## Task goal
What follows is a set of records; repeat all of them exactly.

## Collection entries
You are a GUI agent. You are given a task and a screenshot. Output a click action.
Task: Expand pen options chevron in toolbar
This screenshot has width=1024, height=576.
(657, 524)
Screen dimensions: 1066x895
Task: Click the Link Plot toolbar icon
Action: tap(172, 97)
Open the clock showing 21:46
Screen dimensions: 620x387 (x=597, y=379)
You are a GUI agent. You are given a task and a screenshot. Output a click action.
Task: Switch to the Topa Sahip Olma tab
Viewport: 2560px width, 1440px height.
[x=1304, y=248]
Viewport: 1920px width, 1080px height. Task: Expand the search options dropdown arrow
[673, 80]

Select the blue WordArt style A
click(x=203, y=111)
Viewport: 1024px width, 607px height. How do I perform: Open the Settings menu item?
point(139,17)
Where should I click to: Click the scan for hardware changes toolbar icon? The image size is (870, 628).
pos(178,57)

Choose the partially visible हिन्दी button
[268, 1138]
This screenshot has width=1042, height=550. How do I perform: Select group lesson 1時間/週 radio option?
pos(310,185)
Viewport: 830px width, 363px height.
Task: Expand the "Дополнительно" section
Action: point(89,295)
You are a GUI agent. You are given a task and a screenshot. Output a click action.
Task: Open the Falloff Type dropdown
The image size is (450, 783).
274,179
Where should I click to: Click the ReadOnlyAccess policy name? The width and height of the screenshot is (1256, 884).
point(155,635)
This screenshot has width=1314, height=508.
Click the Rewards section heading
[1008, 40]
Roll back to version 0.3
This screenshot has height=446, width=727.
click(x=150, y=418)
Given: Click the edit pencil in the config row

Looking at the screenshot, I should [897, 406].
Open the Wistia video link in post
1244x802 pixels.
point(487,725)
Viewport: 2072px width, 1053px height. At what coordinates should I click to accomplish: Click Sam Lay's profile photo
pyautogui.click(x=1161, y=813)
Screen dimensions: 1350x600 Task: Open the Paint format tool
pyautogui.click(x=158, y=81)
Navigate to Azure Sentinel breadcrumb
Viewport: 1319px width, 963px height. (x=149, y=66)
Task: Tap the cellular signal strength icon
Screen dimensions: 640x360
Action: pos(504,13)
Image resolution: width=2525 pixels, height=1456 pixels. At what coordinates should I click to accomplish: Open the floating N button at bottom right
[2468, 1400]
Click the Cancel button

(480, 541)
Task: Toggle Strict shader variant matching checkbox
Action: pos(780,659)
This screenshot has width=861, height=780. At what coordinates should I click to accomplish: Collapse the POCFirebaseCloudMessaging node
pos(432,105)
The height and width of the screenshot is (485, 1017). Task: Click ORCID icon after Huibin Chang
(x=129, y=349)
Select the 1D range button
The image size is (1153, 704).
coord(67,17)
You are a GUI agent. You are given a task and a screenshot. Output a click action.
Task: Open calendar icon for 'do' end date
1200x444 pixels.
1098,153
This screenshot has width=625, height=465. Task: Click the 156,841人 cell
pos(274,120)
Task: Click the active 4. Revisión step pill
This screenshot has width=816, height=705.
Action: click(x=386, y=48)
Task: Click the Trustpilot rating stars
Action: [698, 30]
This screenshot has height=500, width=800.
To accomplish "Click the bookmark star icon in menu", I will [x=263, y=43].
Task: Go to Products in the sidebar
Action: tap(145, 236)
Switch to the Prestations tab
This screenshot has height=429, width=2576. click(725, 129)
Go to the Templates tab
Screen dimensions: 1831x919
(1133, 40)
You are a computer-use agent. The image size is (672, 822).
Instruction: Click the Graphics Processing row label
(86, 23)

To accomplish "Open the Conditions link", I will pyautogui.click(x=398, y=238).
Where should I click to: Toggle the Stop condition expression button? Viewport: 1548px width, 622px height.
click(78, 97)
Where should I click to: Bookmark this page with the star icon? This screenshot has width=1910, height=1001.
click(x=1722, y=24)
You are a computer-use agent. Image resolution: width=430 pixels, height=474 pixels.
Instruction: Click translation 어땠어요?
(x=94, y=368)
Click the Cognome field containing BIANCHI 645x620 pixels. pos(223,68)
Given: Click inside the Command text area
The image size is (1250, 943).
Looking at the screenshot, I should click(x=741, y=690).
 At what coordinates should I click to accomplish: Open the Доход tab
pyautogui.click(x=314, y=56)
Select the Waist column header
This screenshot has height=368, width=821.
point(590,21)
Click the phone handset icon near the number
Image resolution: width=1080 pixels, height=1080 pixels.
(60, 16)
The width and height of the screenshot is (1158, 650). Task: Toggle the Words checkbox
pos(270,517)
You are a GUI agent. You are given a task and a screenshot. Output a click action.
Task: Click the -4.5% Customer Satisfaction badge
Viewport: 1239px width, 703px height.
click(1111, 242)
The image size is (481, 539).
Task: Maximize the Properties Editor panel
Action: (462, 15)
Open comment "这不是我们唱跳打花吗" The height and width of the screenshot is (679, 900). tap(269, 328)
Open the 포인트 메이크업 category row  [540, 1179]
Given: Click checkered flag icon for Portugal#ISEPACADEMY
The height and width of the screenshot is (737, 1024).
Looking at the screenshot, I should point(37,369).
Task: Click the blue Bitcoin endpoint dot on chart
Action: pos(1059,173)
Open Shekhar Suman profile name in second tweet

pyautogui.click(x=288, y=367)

## Written reply
You are a GUI agent. You are given a task and a screenshot. Output a click action.
Task: Expand pen options chevron in toolbar
This screenshot has width=1024, height=576.
(657, 524)
Screen dimensions: 1066x895
Task: Click the Link Plot toolbar icon
Action: tap(172, 97)
Open the clock showing 21:46
Screen dimensions: 620x387 (x=597, y=379)
You are a GUI agent. You are given a task and a screenshot. Output a click action.
Task: Switch to the Topa Sahip Olma tab
Viewport: 2560px width, 1440px height.
[x=1304, y=248]
Viewport: 1920px width, 1080px height. Task: Expand the search options dropdown arrow
[673, 80]

Select the blue WordArt style A
click(x=203, y=111)
Viewport: 1024px width, 607px height. How do I perform: Open the Settings menu item?
point(139,17)
Where should I click to: Click the scan for hardware changes toolbar icon? The image size is (870, 628).
pos(178,57)

Choose the partially visible हिन्दी button
[268, 1138]
This screenshot has width=1042, height=550. How do I perform: Select group lesson 1時間/週 radio option?
pos(310,185)
Viewport: 830px width, 363px height.
Task: Expand the "Дополнительно" section
Action: point(89,295)
You are a GUI agent. You are given a task and a screenshot. Output a click action.
Task: Open the Falloff Type dropdown
The image size is (450, 783).
274,179
Where should I click to: Click the ReadOnlyAccess policy name? The width and height of the screenshot is (1256, 884).
point(155,635)
This screenshot has width=1314, height=508.
Click the Rewards section heading
[1008, 40]
Roll back to version 0.3
This screenshot has height=446, width=727.
click(x=150, y=418)
Given: Click the edit pencil in the config row

Looking at the screenshot, I should [897, 406].
Open the Wistia video link in post
1244x802 pixels.
point(487,725)
Viewport: 2072px width, 1053px height. At what coordinates should I click to accomplish: Click Sam Lay's profile photo
pyautogui.click(x=1161, y=813)
Screen dimensions: 1350x600 Task: Open the Paint format tool
pyautogui.click(x=158, y=81)
Navigate to Azure Sentinel breadcrumb
Viewport: 1319px width, 963px height. (x=149, y=66)
Task: Tap the cellular signal strength icon
Screen dimensions: 640x360
Action: pos(504,13)
Image resolution: width=2525 pixels, height=1456 pixels. At what coordinates should I click to accomplish: Open the floating N button at bottom right
[2468, 1400]
Click the Cancel button

(480, 541)
Task: Toggle Strict shader variant matching checkbox
Action: pos(780,659)
This screenshot has width=861, height=780. At what coordinates should I click to accomplish: Collapse the POCFirebaseCloudMessaging node
pos(432,105)
The height and width of the screenshot is (485, 1017). Task: Click ORCID icon after Huibin Chang
(x=129, y=349)
Select the 1D range button
The image size is (1153, 704).
coord(67,17)
You are a GUI agent. You are given a task and a screenshot. Output a click action.
Task: Open calendar icon for 'do' end date
1200x444 pixels.
1098,153
This screenshot has width=625, height=465. Task: Click the 156,841人 cell
pos(274,120)
Task: Click the active 4. Revisión step pill
This screenshot has width=816, height=705.
Action: click(x=386, y=48)
Task: Click the Trustpilot rating stars
Action: [698, 30]
This screenshot has height=500, width=800.
To accomplish "Click the bookmark star icon in menu", I will [x=263, y=43].
Task: Go to Products in the sidebar
Action: tap(145, 236)
Switch to the Prestations tab
This screenshot has height=429, width=2576. click(725, 129)
Go to the Templates tab
Screen dimensions: 1831x919
(1133, 40)
You are a computer-use agent. The image size is (672, 822).
Instruction: Click the Graphics Processing row label
(86, 23)

To accomplish "Open the Conditions link", I will pyautogui.click(x=398, y=238).
Where should I click to: Toggle the Stop condition expression button? Viewport: 1548px width, 622px height.
click(78, 97)
Where should I click to: Bookmark this page with the star icon? This screenshot has width=1910, height=1001.
click(x=1722, y=24)
You are a computer-use agent. Image resolution: width=430 pixels, height=474 pixels.
Instruction: Click translation 어땠어요?
(x=94, y=368)
Click the Cognome field containing BIANCHI 645x620 pixels. pos(223,68)
Given: Click inside the Command text area
The image size is (1250, 943).
Looking at the screenshot, I should click(x=741, y=690).
 At what coordinates should I click to accomplish: Open the Доход tab
pyautogui.click(x=314, y=56)
Select the Waist column header
This screenshot has height=368, width=821.
point(590,21)
Click the phone handset icon near the number
Image resolution: width=1080 pixels, height=1080 pixels.
(60, 16)
The width and height of the screenshot is (1158, 650). Task: Toggle the Words checkbox
pos(270,517)
You are a GUI agent. You are given a task and a screenshot. Output a click action.
Task: Click the -4.5% Customer Satisfaction badge
Viewport: 1239px width, 703px height.
click(1111, 242)
The image size is (481, 539).
Task: Maximize the Properties Editor panel
Action: (462, 15)
Open comment "这不是我们唱跳打花吗" The height and width of the screenshot is (679, 900). tap(269, 328)
Open the 포인트 메이크업 category row  [540, 1179]
Given: Click checkered flag icon for Portugal#ISEPACADEMY
The height and width of the screenshot is (737, 1024).
Looking at the screenshot, I should point(37,369).
Task: Click the blue Bitcoin endpoint dot on chart
Action: pos(1059,173)
Open Shekhar Suman profile name in second tweet

pyautogui.click(x=288, y=367)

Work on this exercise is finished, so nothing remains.